魔術やスキルとしての、相手を激昂させる挑発でもあるが――。
姫と従者は全く動じず、レジスト。
周囲もまるでごろつきのようなグラニューに、若干引いている。
「ちっ、マジで効かねえのかよ。おい、へなちょこクソ男。ここまで言われて、てめえは恥ずかしくねえのか!? そんなんが王になれるわけねえだろう、バーカ! バーカ!」
どんどんと程度が下がっていく罵倒に、従者は困った顔で喪服令嬢に目線をやり。
喪服令嬢が言う。
「あなた何歳? 一応それでも、ガチで盗賊団の首領だったんでしょう? 世界転覆やら、世界征服やら企んでいた悪党のくせに……そのボキャブラリー。言ってて恥ずかしくないの……?」
「う、うるせえ! バーカ! とにかく、やる気がねえなら! 消えな、王ならこの女がやるべきだろうが!」
喪服令嬢に突っ込まれ、獣の血を引く男が顔を真っ赤にして唸る。
獣の血が騒いだのか。
はたまた、喪服令嬢に強い感情でもあるのか、しつこく食い下がっているが。
喪服令嬢が手を翳し。
「もう、面倒ね。
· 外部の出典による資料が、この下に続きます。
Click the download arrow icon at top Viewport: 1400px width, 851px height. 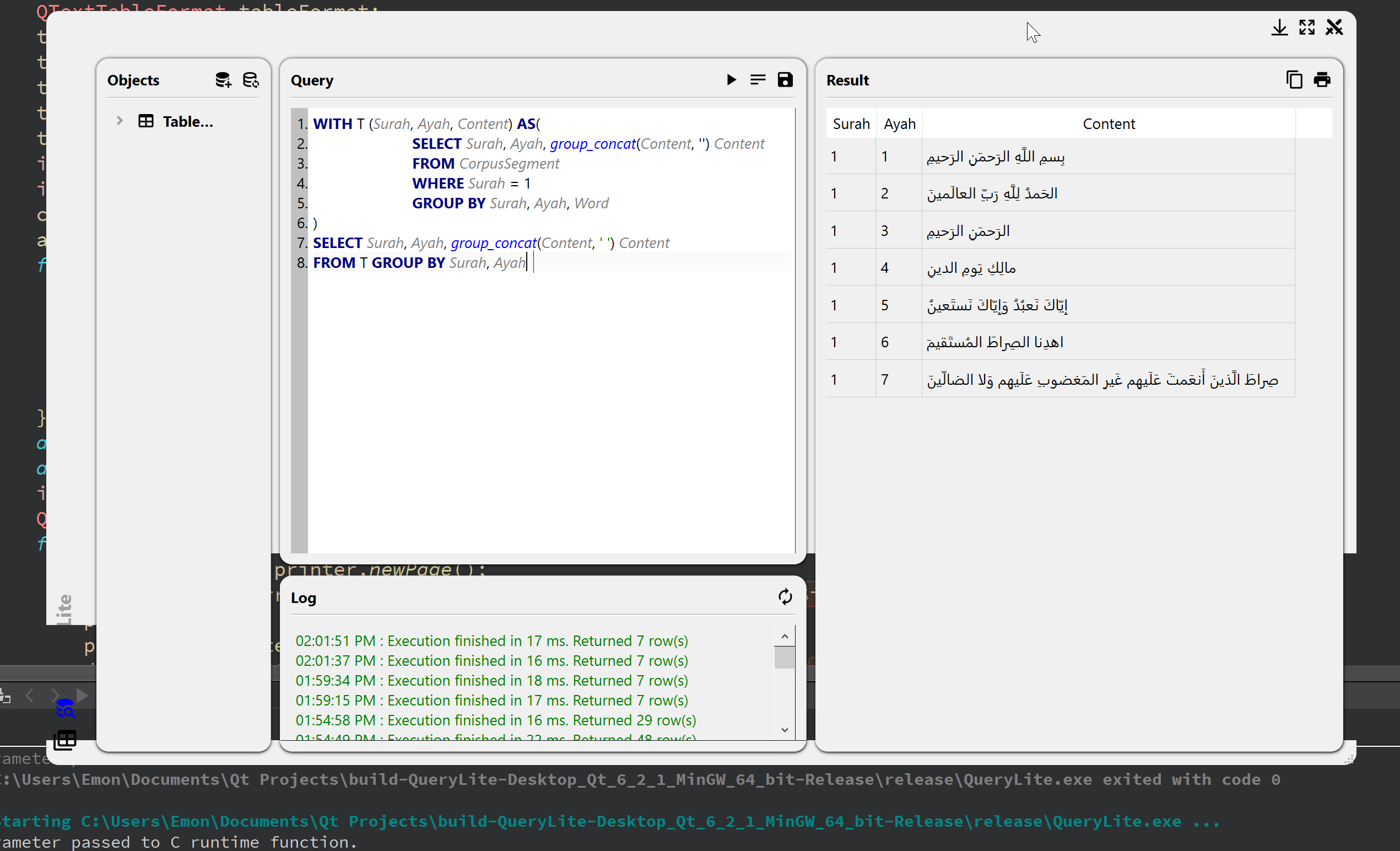click(x=1279, y=28)
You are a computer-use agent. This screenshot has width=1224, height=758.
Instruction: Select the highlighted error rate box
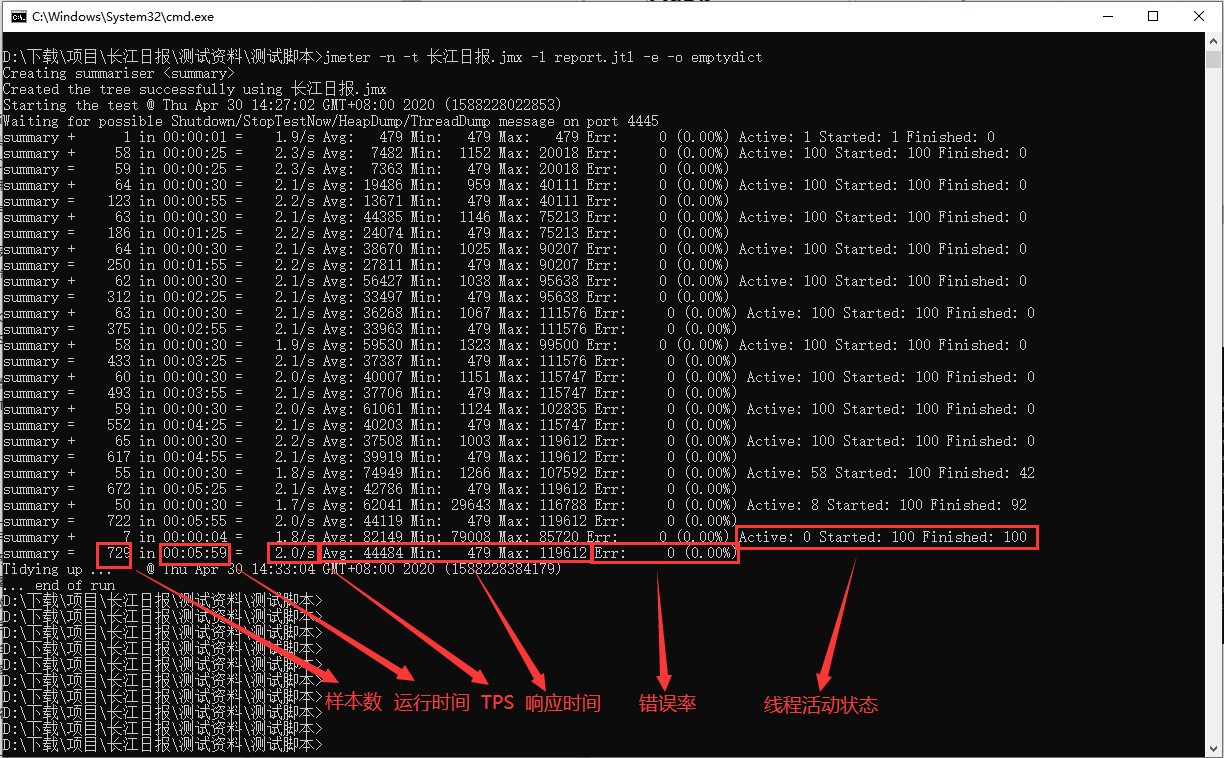tap(665, 552)
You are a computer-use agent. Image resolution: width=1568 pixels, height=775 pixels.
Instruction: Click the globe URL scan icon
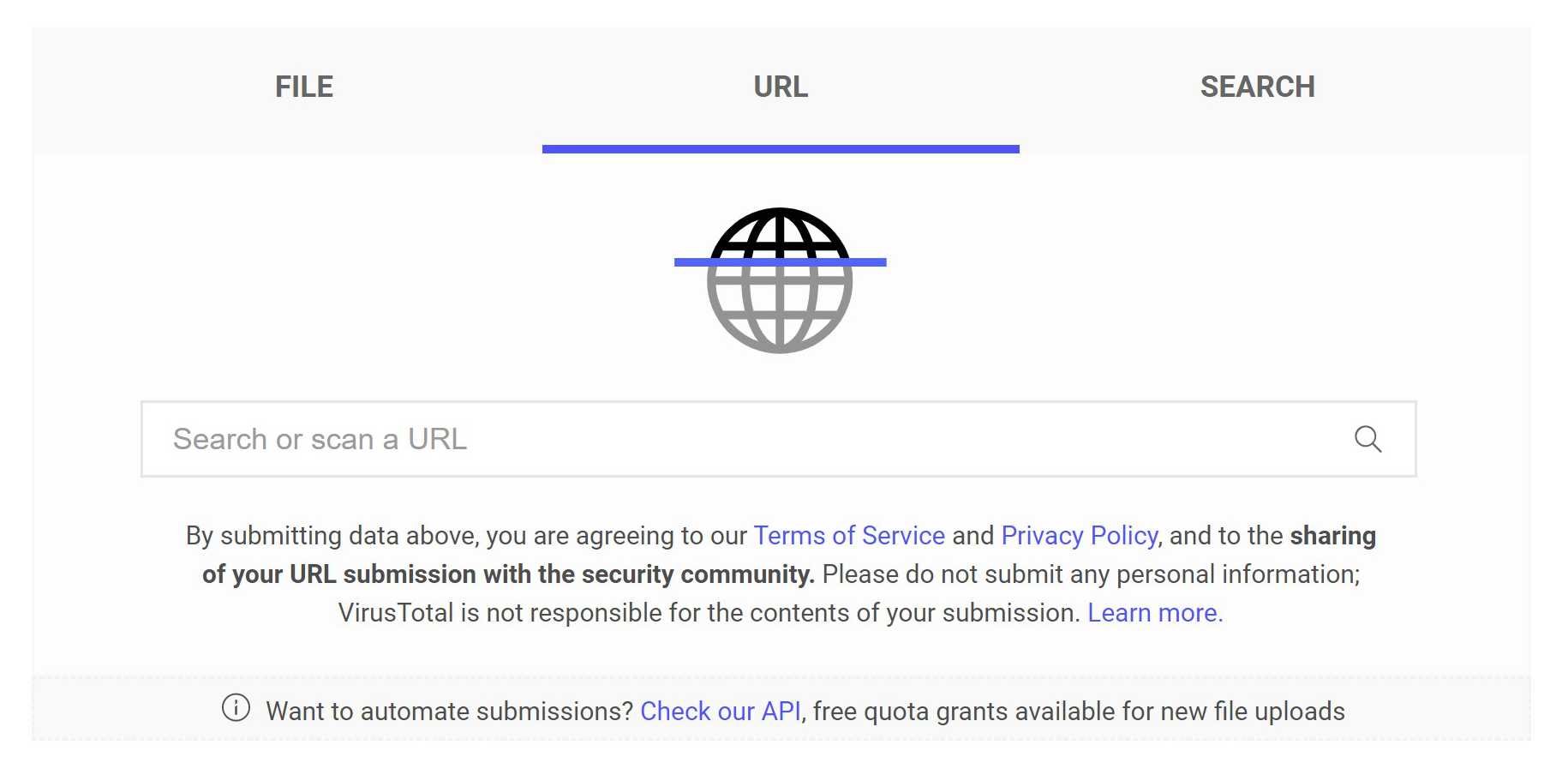coord(780,280)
グラニューくんだっけ? あんたには悪いけど、強制命令するわ」
「は? ざけんなよ!」
魔女も妥協を促すが、反対するモノたちはキースを睨んだまま。
ここで強制命令するのは後の遺恨となると判断したのだろう。
仕方ありませんと、口を開いたのもまたキースだった。
「お待ちください、お嬢様」
「なによ、キース」
慇懃な執事服に身を包む男は、まるで”分からせる”ような面持ちでグラニューを視線に入れ。
薄い、整った唇で淡々と告げていた。
「毎回いちいち難癖をつけられても面倒ですし、彼らの話に乗りましょう」
その瞳は――魔力の赤で染まっている。
「は? 勝手に決めないで頂戴」
「お言葉ですが、先に勝手に決めたのはあなたの方では?」
「うっ、そりゃあまあそうだけど――」
突っ込みあう主従を眺め、グラニューが唸り。
盗賊団の首領としての指揮官スキルで同調者を強化しながら、ギザ歯をギラり。
自身を高揚させ、戦闘力を増す狂戦士状態へと変貌。
溢れ出る狂戦士化した魔力をネラネラと滾らせ、悪役としての哄笑を上げる。
「ふはははははは! いいじゃねえか、そっちの腰巾着が乗り気なんだ! さっさとおっぱじめようぜ!」
「お嬢様、構いませんね?」
キースはこう見えても頑固な一面がある。
もはや折れないと悟ったのだろう。
かつてミーシャだった姫が言う。
「ああぁぁぁぁ、もう分かったわ! 好きにしなさい!」
「よっしゃ! 一発そのお綺麗な顔をぶっ飛ばしてやりたかったんだ、負けても泣くんじゃねえぜ、金魚の糞男!」
「祭壇を壊されたら困るから、離れたところでやりなさい!」
警告した喪服令嬢が指を鳴らすと、キースと反対している彼らは特殊な戦闘空間に飛ばされる。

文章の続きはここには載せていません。